Shell’s bull-market earnings might have peaked, but the continued buyback scheme and a 15 per cent higher dividend means total returns will climb
October 27, 2022
  • Dividend up, buybacks strong
  • Downward trend from Q2 driven by lower integrated gas earnings

Energy giant Shell (SHEL) is on track for a record year of profits, but its earnings may have peaked on a quarterly basis after its adjusted cash profits fell from the June quarter.

Adjusted Ebitda fell 7 per cent to a still-high $21.5bn (£18.6bn), while working capital changes, higher capital spend and a further $1.4bn of other paper changes knocked the pretax profit down from $26bn in Q2 to $11.4bn. 

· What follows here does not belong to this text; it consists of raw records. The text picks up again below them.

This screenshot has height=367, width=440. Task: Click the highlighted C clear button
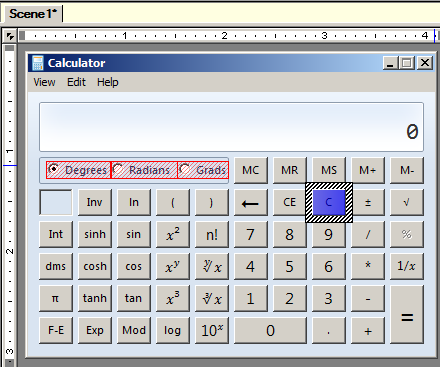329,202
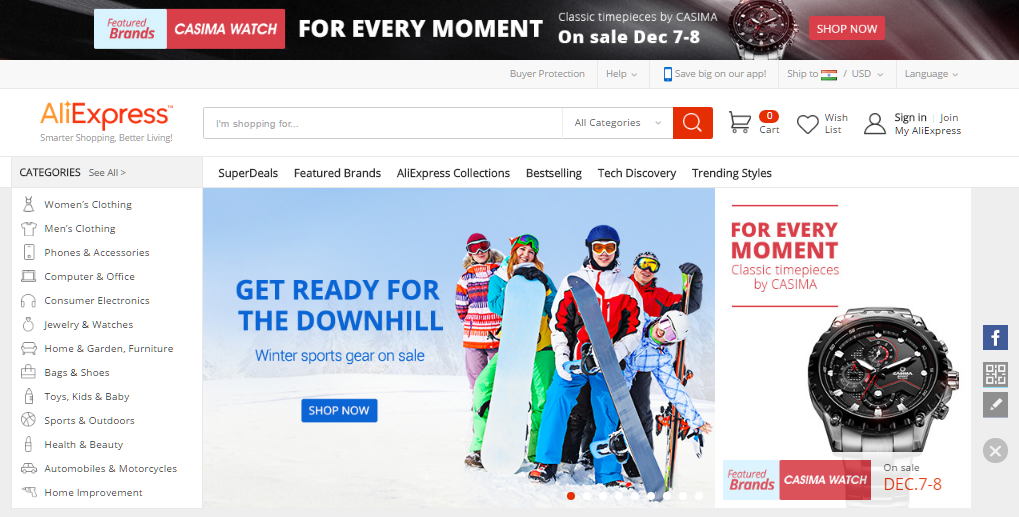
Task: Select the first carousel slide dot
Action: (x=571, y=496)
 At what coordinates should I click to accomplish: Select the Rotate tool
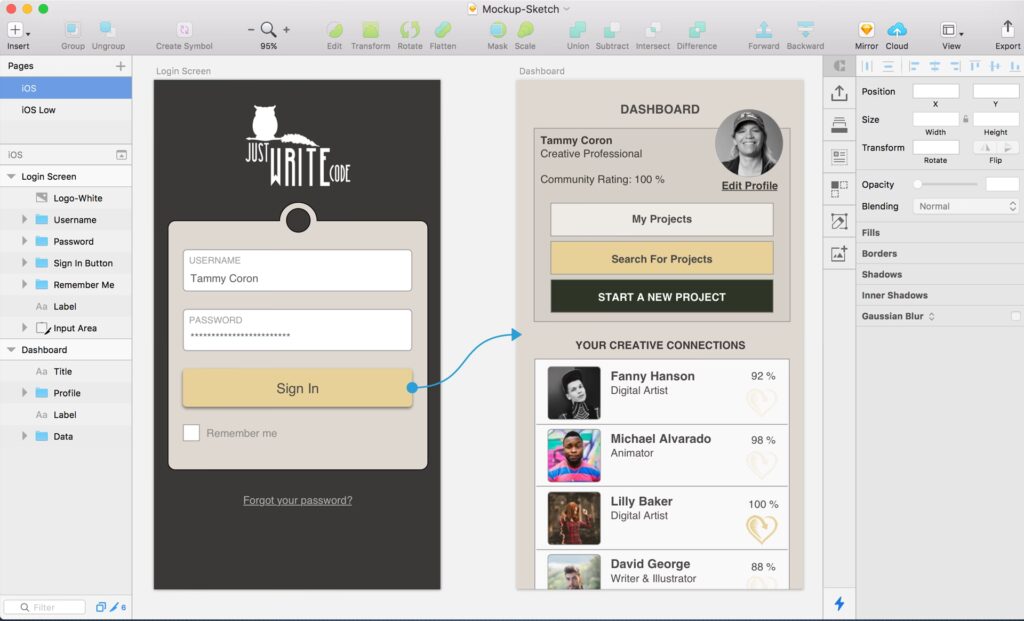coord(410,31)
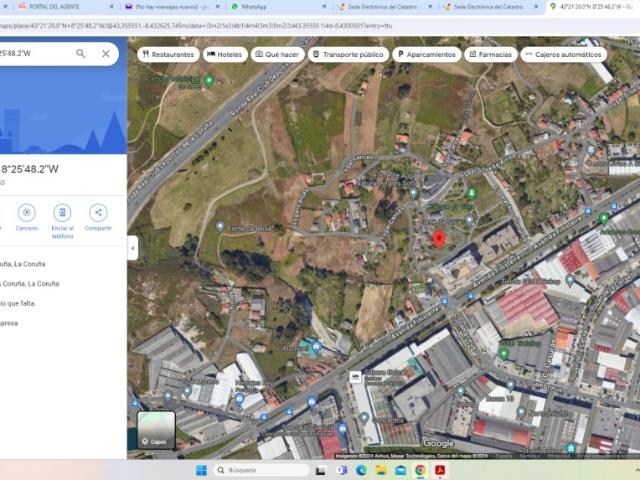
Task: Click the Cercano nearby icon
Action: pyautogui.click(x=27, y=212)
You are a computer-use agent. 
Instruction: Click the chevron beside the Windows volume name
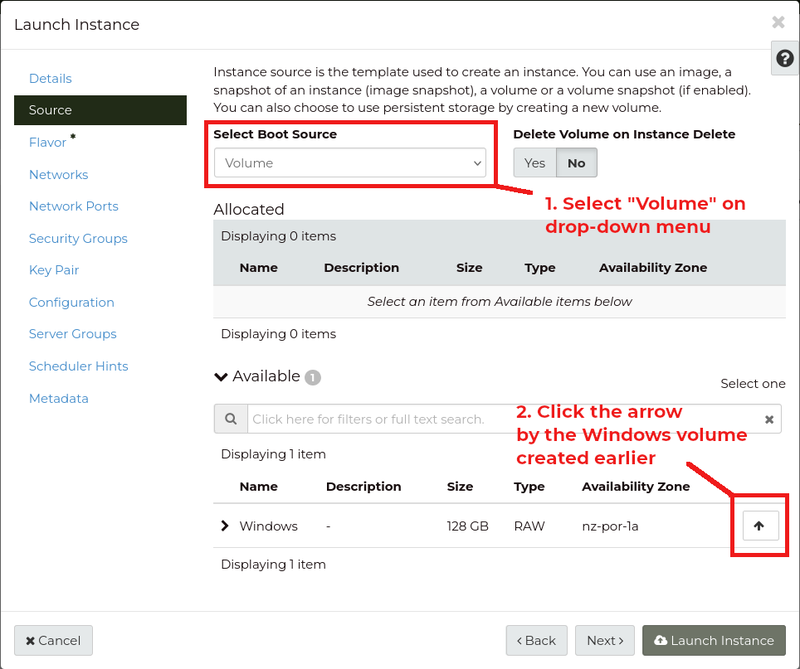[x=225, y=525]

Shell, like other North Sea oil and gas producers, was a target of a UK windfall tax that came in over the summer. This did not make a dent in Q3 profits – the company reported a $361mn charge related to the levy but confirmed to media it would not actually be paying anything once the capital spending allowance offset is taken into consideration. 

Year-to-date, the numbers are astronomical – pre-tax profit stands at $48.4bn, compared to $13.6bn from this point a year ago. Shareholders will see a continued buyback programme, worth $4bn across the next four months, while the dividend will climb to 28.75¢ a share, pending board approval. 

The company’s capital spending guidance has remained at $23bn-$27bn for the year, with acquisitions in the renewables space outweighed by a $2bn spend on making US pipeline and terminal business Shell Midstream Partners 100 per cent owned, from 68.5 per cent.

This week, Shell also confirmed a new 9.4 per cent stake in the North Field South liquefied natural gas (LNG) project in Qatar, estimated as a $30bn project overall. Spending is climbing in the space even as the majors have held back from sector-changing acquisitions - BP (BP) bought a biogas company for $3.3bn earlier this month, paying a 38 per cent premium on top of its already elevated share price. 

Operationally, Shell saw a strong performance in Q3 from its upstream division while integrated gas saw a 17 per cent decline in adjusted cash profits, to $5.4bn. Lower trading profits made the difference, as “seasonality and supply constraints” even hit oil majors. 

Analysts said this was still a better-than-expected performance given the relatively downbeat trading update earlier last month. Jefferies analyst Giacomo Romeo said the pay-out had come down but was still above the company’s policy. “Shell maintains a cash flow from operations pay-out well above the 30 per cent-plus guidance for FY22 even with buybacks falling $2bn quarter on quarter (to $4bn),” he said. 

As we said last month, it’s hard to ignore the continued demand for Shell and BP’s products, as well as the significant investor returns. As a long-term stock though, we remain ambivalent given the potential for a rapid energy system shift following this oil and gas bull market. Hold.